Com a finalidade de obter um instrumento conciso, claro e que fosse uma ferramenta eficiente na triagem, principalmente na avaliação de crianças e adolescentes, optou-se por selecionar os itens de maior carga fatorial e que melhor descrevessem o conteúdo relacionado a autorregulação emocional em eventos tristes (American Educational Research Association et al., 2014; Philpott-Robinson et al., 2023; Streiner, 2003). Os resultados evidenciaram índices de ajuste excelentes (Hu & Bentler, 1999) e equiparáveis ao instrumento em sua versão para adultos, ou seja, Escala de Desregulação Emocional Adultos (EDEA; Cremasco et al., 2020). No que diz respeito a capacidade de avaliação do instrumento, avaliada pelas curvas de informação, este apresenta melhor funcionalidade para avaliar crianças e adolescentes com estratégias disfuncionais de autorregulação, ou seja, paralisação e pessimismo.
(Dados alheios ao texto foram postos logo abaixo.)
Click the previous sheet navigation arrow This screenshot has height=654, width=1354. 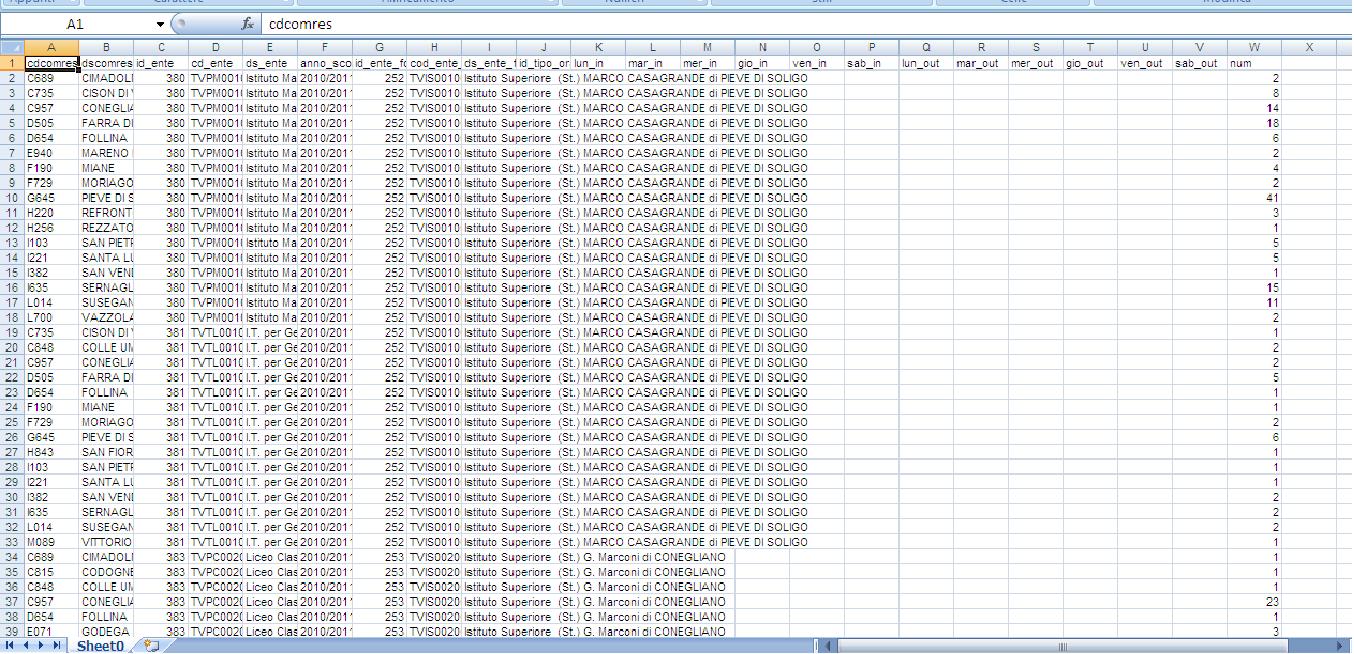tap(27, 646)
E assim como na versão do instrumento destinada a adultos, os índices de confiabilidade apresentaram resultados considerados excelentes (Cremasco et al., 2020; George & Mallery, 2002).
Por fim, para analisar se a medida proposta pode ser considerada equivalente entre os sexos de crianças e adolescentes foram analisados os modelos de invariância configural, métrico e escalar, sendo que apenas para este último os resultados foram variantes. Tais achados indicam que ao serem comparados os interceptos destes grupos, os resultados não podem ser considerados como equivalentes (Chen, 2007; Damásio, 2013). Ou seja, caso estudos futuros encontrem diferenças para a variável sexo nos itens da EDEIJ este resultado não pode ser atribuído a diferenças no nível do traço de crianças e adolescentes, sendo, por conseguinte uma não-equivalência nos parâmetros da escala (Chen, 2007). Sendo assim, uma das possibilidades, caso essa tendência se mantenha em outros estudos, poderia ser a especificação das tabelas de normas para os dois sexos.
Este estudo não está isento de limitações, devendo tais resultados serem testados com outras diferentes amostras de crianças e adolescentes, bem como de diferentes regiões geopolíticas brasileiras. Instrume ntos de triagem, como a EDEIJ aqui proposta, mostram-se eficientes para avaliações em larga escala, contudo são menos sensíveis (Streiner, 2003). Além disso, ao considerarmos o processo avaliativo de crianças e adolescentes, maior cautela deve ser sugerida uma vez que fatores do desenvolvimento ou contextuais podem afetar os resultados, da mesma maneira que a autorregulação dos pais podem ter implicações nos casos, funcionando como um modelo temporário (Barros et al., 2015). Sugere-se que estudos futuros testem a EDEIJ com variáveis relacionadas a estratégias de enfrentamento e frente a eventos positivos, uma vez que o controle emoções positivas também é necessário (Noronha et al., 2019); similarmente, ao considerar a variância escolar estudos futuros devem criar tabelas de interpretação diferentes no que tange a variável sexo.